Financial freedom means something different to everyone. But for me, it’s having the ability to stay home with my toddler every single day. It’s being able to treat my nieces and nephews to whatever food or games they want at a carnival without having to think about our bank account. It’s deciding to meal prep for convenience instead of financial necessity.
Most recently, financial freedom meant being able to check out of my work completely to save 11 lives.
If not us, then who…
Our family recently answered a plea for help in our community that would teach us new lessons in perseverance and further motivate us to continue on our financial freedom journey.
We rescued and fostered a mama dog and her 10 puppies.
To put this in perspective, we’ve never fostered before. We’ve never even had a puppy. Yet, somehow we ended up with a huge family of furballs under our roof for several months.
We weren’t sure of what was needed. But we knew the chances of finding another home were slim to none. So, we said yes and dove in head first.
You think one dog is expensive, try 11
We found a local rescue to help network and pay for medical expenses. But there were so many other costs involved with caring for a litter of this size.
My husband built a whelping box, and we made alterations to our guest room to protect the carpet as best as we could. We needed a long list of supplies, everything from laundry detergent, paper towels, and Clorox wipes to puppy food and supplemental formula. Plus, items like puppy gates, crates, collars, bowls, and countless toys to help with chewing.
Some of our expenses were reimbursable. But for every dollar that’s reimbursed, that’s one less dollar going to other dogs that need medical care or to other fosters that need assistance to continue providing foster services. So, we limited our reimbursements and chose to take on a large chunk of the expenses.
We never in a million years planned to have all of these expenses, nor did we expect to provide around-the-clock care to a huge litter of puppies.
Fortunately, we put the foundation for this type of financial freedom into place years ago.
If the big picture is too overwhelming, use tunnel vision
The puppies were only supposed to be in our care until they reached six weeks old. That might not seem long on paper. But in puppy days, it feels like an eternity.
Six weeks quickly grew into seven, which then grew into eight. Thankfully, a couple of truly amazing fosters volunteered to take two pairs of puppies to relieve mama dog and us. Then we were crossing off weeks nine, 10, 11, 12, and more with the rest of the pack.
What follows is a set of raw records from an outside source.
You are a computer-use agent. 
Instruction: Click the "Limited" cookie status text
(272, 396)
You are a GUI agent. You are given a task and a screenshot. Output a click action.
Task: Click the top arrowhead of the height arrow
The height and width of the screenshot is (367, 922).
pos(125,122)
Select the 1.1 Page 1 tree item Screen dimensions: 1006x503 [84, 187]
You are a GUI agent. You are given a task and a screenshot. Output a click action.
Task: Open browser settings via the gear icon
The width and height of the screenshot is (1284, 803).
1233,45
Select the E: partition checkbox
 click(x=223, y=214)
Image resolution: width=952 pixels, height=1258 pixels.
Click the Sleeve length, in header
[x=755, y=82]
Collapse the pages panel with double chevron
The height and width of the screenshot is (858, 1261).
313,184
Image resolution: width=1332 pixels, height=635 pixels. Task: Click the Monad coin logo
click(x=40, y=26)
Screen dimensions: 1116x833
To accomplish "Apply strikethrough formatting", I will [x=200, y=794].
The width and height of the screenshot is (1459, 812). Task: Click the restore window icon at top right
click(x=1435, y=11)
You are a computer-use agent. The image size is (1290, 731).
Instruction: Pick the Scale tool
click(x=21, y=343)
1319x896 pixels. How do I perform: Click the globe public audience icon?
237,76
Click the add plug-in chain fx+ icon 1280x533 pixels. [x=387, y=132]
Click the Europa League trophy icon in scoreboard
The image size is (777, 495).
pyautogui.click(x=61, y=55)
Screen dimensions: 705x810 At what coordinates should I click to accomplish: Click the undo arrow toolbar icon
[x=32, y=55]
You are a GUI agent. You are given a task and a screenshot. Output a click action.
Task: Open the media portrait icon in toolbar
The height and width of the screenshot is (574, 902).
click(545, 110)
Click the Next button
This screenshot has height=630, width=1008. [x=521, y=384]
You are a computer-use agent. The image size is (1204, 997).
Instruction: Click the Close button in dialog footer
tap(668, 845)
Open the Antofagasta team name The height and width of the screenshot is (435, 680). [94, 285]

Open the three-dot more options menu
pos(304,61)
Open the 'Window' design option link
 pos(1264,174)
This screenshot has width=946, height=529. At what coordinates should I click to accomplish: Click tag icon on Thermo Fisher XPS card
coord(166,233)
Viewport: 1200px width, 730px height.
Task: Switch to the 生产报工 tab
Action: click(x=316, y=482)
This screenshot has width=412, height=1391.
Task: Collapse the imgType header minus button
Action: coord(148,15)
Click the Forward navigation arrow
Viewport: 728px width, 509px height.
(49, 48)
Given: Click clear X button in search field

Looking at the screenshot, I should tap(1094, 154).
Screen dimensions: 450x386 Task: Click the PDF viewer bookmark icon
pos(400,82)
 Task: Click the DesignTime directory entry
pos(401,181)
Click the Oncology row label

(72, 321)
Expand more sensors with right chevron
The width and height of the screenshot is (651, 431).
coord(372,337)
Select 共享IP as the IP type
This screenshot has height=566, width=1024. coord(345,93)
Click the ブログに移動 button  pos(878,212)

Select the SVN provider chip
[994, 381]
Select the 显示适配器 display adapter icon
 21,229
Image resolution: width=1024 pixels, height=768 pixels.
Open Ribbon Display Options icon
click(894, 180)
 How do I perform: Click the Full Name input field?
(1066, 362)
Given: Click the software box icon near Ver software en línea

There were multiple instances where I broke down mentally. It was an emotional rollercoaster to say the least. At times, I felt completely overwhelmed because we went from having a designated timeline to flying by the seat of our pants.
We went from having small two-pound newborn puppies to having a pack of growing 25-pound toddler puppies. We had no idea when the remaining puppies and mama dog would get adopted. The big picture was just too much to think about.
So, I forced myself to have tunnel vision and only focus on smaller tasks to propel us forward. Post one puppy on social media each day. Check. Begin crate training. Check. Meet with potential adopters. Check.
It reminded me of when we first started getting serious about our finances. Looking at our total debt was too overwhelming. Yes, it was a wake-up call. But it was the opposite of motivating for me.
It just seemed like one endless marathon that we’d never finish. However, small financial milestones were totally achievable. Pick up extra shifts until the mattress is paid off. Check. Limit eating out to once a week. Check. Pay off the truck. Check.
For some, the big picture serves as motivation. For others like me, it’s the quickest route to giving up.
Financial freedom is more than just commas in your bank account
It’s really easy to get caught up in the numbers of your financial journey. We watch as others share their financial wins on social media and follow along as they increase their investments and cut back on their expenses. With so many spreadsheets and charts, we can sometimes forget the “why” behind it all.
Our fostering experience was a major reflection moment for our family. Several years ago, we wouldn’t have been financially able to take on this level of commitment. We simply wouldn’t have had the time due to traditional work schedules or the extra funds to pay for supplies.
It was an expensive endeavor that we were able to safely afford because our finances were in order. We aren’t high earners, and we don’t come from families with generational wealth. We weren’t taught how to manage our money or given tools to financially succeed. Everything we’ve ever learned about personal finances came from self-discovery and online financial communities.
So, if you’ve ever produced personal finance content… thank you. If you’re deep in the weeds of paying off debt… keep going. If you’ve reached varying levels of financial freedom… celebrate them. If you’re able to give back or take on passion projects… do it.
Take a moment to reflect on how far you’ve come and evaluate how you can find joy in your current financial state. Your definition of financial freedom doesn’t have to look like anyone else’s.